Directions:
Once you have located the line containing "Plan Seguridad Integral, Autoprotección" in the material below, return it exactly along with each line after it through the line containing "Si lo prefiere".

Data to process:
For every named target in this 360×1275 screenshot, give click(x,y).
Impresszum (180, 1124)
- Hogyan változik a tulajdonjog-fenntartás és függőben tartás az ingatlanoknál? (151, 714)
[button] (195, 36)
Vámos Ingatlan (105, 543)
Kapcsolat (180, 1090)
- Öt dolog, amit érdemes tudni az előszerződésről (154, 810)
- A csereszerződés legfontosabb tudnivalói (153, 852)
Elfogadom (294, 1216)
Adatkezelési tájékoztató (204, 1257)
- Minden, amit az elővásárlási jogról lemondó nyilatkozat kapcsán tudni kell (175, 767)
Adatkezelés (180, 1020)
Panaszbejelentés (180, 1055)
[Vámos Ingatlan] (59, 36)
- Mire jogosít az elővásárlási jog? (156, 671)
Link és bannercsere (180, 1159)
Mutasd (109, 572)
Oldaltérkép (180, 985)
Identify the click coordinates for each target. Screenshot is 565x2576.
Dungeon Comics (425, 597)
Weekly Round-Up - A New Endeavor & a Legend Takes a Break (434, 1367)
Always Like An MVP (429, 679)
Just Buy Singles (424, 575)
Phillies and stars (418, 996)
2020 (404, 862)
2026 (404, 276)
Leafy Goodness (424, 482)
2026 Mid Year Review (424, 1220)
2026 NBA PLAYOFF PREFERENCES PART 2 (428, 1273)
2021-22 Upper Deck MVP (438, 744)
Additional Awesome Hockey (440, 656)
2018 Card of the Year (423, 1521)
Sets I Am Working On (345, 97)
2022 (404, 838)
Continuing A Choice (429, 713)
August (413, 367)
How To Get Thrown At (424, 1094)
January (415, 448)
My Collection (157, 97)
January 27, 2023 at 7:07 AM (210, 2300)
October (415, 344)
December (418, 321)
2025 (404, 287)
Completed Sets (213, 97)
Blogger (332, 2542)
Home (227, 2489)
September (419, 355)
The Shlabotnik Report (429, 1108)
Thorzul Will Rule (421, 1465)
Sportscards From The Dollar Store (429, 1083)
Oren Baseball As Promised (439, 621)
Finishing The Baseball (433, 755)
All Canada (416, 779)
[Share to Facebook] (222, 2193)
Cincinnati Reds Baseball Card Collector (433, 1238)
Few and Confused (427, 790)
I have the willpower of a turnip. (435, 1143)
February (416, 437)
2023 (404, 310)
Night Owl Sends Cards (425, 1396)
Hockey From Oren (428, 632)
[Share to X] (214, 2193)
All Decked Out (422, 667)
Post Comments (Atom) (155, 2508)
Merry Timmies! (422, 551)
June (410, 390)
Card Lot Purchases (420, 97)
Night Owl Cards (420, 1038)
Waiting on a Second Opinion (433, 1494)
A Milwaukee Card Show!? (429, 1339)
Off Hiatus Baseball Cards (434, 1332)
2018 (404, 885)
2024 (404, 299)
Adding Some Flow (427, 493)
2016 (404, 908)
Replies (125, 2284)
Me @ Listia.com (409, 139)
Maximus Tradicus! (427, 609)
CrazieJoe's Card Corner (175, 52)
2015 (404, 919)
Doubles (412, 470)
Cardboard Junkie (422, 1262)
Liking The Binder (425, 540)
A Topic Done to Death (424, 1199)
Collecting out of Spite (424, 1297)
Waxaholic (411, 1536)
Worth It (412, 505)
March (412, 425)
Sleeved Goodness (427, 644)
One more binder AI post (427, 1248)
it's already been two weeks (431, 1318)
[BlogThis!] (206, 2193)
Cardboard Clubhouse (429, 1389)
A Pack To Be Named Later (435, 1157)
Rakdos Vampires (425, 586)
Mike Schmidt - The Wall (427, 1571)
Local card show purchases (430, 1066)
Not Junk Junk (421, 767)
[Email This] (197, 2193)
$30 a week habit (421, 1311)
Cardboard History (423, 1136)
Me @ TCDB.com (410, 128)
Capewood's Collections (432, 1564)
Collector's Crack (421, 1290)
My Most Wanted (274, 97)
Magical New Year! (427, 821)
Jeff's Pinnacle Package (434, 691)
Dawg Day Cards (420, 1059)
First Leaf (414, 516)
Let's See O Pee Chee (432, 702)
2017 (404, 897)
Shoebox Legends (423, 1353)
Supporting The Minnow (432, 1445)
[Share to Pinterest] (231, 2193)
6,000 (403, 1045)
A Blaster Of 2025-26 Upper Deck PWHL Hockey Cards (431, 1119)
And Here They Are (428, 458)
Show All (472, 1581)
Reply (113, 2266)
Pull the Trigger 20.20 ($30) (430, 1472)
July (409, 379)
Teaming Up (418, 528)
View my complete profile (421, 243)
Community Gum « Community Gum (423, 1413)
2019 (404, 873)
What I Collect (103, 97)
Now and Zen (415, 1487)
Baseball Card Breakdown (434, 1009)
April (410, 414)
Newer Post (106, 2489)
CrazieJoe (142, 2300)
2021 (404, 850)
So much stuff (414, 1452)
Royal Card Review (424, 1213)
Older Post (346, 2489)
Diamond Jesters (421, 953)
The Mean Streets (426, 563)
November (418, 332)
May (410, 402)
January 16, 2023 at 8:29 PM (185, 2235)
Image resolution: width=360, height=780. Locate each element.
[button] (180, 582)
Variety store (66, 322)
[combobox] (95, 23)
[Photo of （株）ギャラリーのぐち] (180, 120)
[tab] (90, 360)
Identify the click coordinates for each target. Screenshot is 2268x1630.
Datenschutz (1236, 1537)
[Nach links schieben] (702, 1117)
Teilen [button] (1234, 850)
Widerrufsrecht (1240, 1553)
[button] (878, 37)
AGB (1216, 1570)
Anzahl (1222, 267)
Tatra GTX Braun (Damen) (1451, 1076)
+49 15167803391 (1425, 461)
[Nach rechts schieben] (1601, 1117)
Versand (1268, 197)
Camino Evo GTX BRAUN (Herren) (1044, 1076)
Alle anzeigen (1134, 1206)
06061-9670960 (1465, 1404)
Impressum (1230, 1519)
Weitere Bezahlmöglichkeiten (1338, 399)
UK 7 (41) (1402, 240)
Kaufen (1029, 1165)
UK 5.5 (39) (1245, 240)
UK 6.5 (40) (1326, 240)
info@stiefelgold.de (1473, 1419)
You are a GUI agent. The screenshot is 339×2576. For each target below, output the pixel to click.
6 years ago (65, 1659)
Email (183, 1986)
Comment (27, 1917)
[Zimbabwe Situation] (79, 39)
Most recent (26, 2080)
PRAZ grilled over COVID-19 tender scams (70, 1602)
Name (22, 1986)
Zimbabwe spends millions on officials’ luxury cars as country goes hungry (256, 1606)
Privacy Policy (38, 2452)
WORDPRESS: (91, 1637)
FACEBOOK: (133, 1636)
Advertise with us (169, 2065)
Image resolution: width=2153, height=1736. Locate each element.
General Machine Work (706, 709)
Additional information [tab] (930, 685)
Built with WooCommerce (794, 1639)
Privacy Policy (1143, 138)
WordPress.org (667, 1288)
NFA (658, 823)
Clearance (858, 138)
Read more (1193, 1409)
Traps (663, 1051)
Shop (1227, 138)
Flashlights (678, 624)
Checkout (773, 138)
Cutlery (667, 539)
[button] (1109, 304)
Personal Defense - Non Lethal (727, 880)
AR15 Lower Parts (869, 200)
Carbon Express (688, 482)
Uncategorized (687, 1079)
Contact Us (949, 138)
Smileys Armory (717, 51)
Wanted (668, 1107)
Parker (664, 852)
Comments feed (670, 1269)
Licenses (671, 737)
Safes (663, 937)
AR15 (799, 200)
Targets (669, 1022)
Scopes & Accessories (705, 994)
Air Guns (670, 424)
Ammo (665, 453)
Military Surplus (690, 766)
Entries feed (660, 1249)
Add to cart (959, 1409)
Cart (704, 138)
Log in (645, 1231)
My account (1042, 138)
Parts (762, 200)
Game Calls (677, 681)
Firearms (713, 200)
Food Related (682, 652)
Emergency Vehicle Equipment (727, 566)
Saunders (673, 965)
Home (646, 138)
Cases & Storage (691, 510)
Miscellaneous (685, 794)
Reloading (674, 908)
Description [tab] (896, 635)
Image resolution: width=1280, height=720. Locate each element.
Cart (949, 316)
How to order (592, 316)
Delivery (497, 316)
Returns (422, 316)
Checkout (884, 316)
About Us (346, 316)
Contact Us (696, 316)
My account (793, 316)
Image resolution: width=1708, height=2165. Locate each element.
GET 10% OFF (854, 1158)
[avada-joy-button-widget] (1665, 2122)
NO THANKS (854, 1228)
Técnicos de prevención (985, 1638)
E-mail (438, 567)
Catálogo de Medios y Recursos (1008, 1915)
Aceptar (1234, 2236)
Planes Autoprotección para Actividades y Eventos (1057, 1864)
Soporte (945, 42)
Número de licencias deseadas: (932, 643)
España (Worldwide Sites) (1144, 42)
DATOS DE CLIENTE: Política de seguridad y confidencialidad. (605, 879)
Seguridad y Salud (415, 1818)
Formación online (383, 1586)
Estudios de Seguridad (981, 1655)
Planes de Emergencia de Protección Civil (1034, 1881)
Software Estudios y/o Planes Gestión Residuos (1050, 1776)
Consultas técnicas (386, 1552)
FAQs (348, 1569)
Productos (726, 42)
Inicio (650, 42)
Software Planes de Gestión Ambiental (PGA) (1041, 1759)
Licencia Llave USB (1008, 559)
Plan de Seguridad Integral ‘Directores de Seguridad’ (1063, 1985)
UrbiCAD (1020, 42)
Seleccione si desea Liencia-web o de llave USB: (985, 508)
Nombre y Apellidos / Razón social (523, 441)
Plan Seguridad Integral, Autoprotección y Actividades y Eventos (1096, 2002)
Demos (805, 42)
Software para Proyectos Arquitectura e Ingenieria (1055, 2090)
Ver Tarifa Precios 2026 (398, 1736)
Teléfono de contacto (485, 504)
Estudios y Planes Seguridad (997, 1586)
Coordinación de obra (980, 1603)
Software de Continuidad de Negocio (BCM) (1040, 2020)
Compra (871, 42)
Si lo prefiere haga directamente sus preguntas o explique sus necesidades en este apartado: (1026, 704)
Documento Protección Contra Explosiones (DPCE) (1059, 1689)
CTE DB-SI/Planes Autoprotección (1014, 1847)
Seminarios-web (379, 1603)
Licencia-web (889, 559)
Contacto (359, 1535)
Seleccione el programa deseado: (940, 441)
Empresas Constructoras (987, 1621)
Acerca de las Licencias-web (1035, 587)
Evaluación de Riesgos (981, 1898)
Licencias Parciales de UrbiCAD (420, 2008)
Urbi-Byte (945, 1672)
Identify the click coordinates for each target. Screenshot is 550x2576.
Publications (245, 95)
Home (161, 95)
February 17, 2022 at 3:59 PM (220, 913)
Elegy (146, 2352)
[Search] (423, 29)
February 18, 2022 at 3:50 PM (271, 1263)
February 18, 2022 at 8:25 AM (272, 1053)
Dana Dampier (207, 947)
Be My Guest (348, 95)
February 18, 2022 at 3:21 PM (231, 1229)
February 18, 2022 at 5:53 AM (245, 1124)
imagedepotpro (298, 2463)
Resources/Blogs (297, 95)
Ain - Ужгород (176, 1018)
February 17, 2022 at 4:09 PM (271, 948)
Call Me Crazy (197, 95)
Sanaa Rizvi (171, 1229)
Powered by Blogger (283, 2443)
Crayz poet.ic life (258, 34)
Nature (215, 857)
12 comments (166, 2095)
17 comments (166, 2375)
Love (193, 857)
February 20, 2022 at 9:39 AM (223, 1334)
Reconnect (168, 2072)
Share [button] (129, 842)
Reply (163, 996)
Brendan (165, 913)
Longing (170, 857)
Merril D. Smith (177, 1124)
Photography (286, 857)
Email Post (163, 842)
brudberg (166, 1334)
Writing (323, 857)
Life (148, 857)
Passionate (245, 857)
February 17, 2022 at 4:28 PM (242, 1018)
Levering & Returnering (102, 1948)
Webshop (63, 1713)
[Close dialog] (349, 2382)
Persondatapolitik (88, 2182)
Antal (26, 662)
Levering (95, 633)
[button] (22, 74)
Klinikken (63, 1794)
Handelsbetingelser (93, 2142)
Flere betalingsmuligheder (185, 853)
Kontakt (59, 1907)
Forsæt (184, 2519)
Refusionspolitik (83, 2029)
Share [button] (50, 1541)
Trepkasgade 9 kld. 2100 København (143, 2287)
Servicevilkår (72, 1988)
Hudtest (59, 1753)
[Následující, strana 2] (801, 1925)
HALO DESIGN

Exercise answer:
Plan Seguridad Integral, Autoprotección y Actividades y Eventos (1096, 2002)
Demos (805, 42)
Software para Proyectos Arquitectura e Ingenieria (1055, 2090)
Ver Tarifa Precios 2026 (398, 1736)
Teléfono de contacto (485, 504)
Estudios y Planes Seguridad (997, 1586)
Coordinación de obra (980, 1603)
Software de Continuidad de Negocio (BCM) (1040, 2020)
Compra (871, 42)
Si lo prefiere haga directamente sus preguntas o explique sus necesidades en este apartado: (1026, 704)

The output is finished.